§ 表示テキスト
説明

案内ロボット、案内方法、及び案内制御用プログラム

【課題】対象を指し示す動作を適切なアームで行うと共に、データ容量の削減を図る。
【解決手段】案内情報の出力に合わせて対象を指し示す動作を含む第1のジェスチャを行うための関節機構の少なくとも回転方向及び回転量を規定するデータであって、第1のアーム部14の軸構成に適合するように構成された第1のジェスチャデータ21を記憶し、位置関係と第1のジェスチャにおけるアーム部の移動方向とに基づいて第1のジェスチャを第1のアーム部14又は第2のアーム部15のどちらで実行するかを決定し、第2のアーム部15が第1のジェスチャを行う場合に第1のジェスチャデータ21を鏡像反転させる。

【発明の詳細な説明】
【技術分野】
【0001】
本発明は、自律的に動作するロボットを利用して展示物等の案内を行うための技術に関する。

§ 提供データ
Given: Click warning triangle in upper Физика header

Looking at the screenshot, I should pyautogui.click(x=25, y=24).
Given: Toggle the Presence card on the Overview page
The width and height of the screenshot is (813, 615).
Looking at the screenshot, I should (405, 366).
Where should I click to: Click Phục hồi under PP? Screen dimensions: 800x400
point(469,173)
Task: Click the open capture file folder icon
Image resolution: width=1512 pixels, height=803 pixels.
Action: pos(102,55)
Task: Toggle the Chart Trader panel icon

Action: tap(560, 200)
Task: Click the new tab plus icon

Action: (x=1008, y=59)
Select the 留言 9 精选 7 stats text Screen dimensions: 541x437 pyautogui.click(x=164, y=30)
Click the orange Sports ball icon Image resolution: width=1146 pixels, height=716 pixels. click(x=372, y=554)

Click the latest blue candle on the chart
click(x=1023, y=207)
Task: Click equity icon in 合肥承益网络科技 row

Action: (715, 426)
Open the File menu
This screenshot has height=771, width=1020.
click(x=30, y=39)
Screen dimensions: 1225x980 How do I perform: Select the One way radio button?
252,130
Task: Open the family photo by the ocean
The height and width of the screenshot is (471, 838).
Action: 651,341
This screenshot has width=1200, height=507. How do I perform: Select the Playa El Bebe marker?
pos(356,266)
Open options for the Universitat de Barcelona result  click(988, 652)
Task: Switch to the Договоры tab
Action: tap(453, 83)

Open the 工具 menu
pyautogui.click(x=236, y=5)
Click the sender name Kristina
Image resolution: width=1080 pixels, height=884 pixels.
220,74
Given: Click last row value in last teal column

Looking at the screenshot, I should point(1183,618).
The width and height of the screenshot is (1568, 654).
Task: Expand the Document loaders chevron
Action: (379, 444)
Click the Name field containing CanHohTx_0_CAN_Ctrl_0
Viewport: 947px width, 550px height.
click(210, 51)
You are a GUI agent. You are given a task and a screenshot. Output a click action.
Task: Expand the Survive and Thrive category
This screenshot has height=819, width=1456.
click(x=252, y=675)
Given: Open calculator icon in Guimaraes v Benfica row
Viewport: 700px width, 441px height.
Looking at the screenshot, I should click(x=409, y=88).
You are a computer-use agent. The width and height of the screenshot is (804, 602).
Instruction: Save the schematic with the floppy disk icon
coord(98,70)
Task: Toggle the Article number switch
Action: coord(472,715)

§ 作業課題
1. 表示テキストのうち、「案内ロボット、案内方法、及び案内制御用プログラム」で始まり「内を行うための技術に関する。」で終わるまでの範囲を、一字一句変えずに複製してください。
2. 表示テキストの表題に並べて挙げられている項目をすべて書き出してください。
表示テキストの記述だけを根拠にすること。

§ 課題の出力
1.
案内ロボット、案内方法、及び案内制御用プログラム

【課題】対象を指し示す動作を適切なアームで行うと共に、データ容量の削減を図る。
【解決手段】案内情報の出力に合わせて対象を指し示す動作を含む第1のジェスチャを行うための関節機構の少なくとも回転方向及び回転量を規定するデータであって、第1のアーム部14の軸構成に適合するように構成された第1のジェスチャデータ21を記憶し、位置関係と第1のジェスチャにおけるアーム部の移動方向とに基づいて第1のジェスチャを第1のアーム部14又は第2のアーム部15のどちらで実行するかを決定し、第2のアーム部15が第1のジェスチャを行う場合に第1のジェスチャデータ21を鏡像反転させる。

【発明の詳細な説明】
【技術分野】
【0001】
本発明は、自律的に動作するロボットを利用して展示物等の案内を行うための技術に関する。

2.
案内ロボット
案内方法
案内制御用プログラム